Is it normal to have a childhood fear in adulthood?
When i was five, my parents made me spend the night at my grandparents house that was quite aways away from my parents home. I didn't know these grandparents very well and they suprised me with the fact that I was spending the night as they were leaving. I was frankly scared out of my mind. I started crying and screaming that I wanted to go home but they didn't let me.

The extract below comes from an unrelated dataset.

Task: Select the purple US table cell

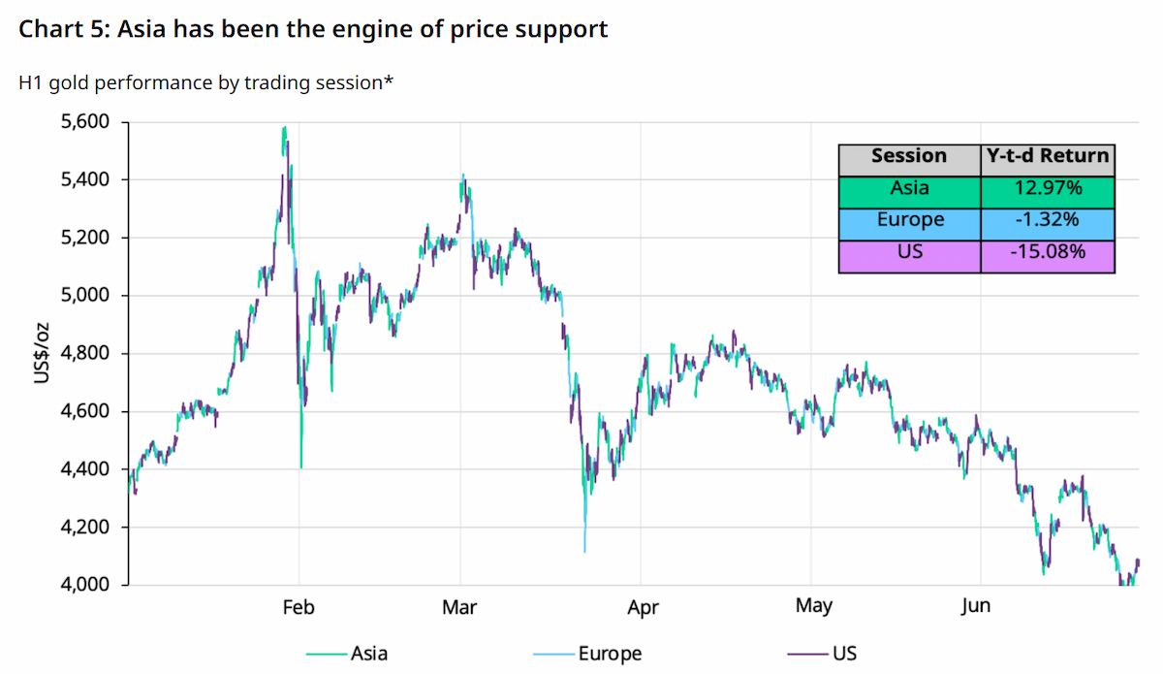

Heres the worst part. I ended up throwing up while I was there. Ever since then I've been horrifically afraid of throwing up and of staying places away from home. I was afraid to stay away from my parents but I kind of got over that facing my fear staying at a couple different friends homes. I then ended up buying and moving into a home that's about a block away from my parents house. The only way I was able to live on my own is because my closest friend moved in and she's renting a room from me. I feel safe in my house now as long as I don't have to stay here alone. The thing is, I'm still unbeliveably afraid of throwing up and I still won't stay with other people. I've conquered alot of it but not all. I don't know what to do!
The sad thing is, I'll be 27 in June and I want to be able to handle being alone. I want to grow up as far as the fears are concerned.
Here are my questions.... Is this normal? Am I the only one that has these types of fears? Please post your recommendations and comments. I know that all this to most is childish, immature and stupid to some. To those of you that feel that way, please refrain from commenting. It's not something I can just turn off and it's something I've dealt with for 22 years.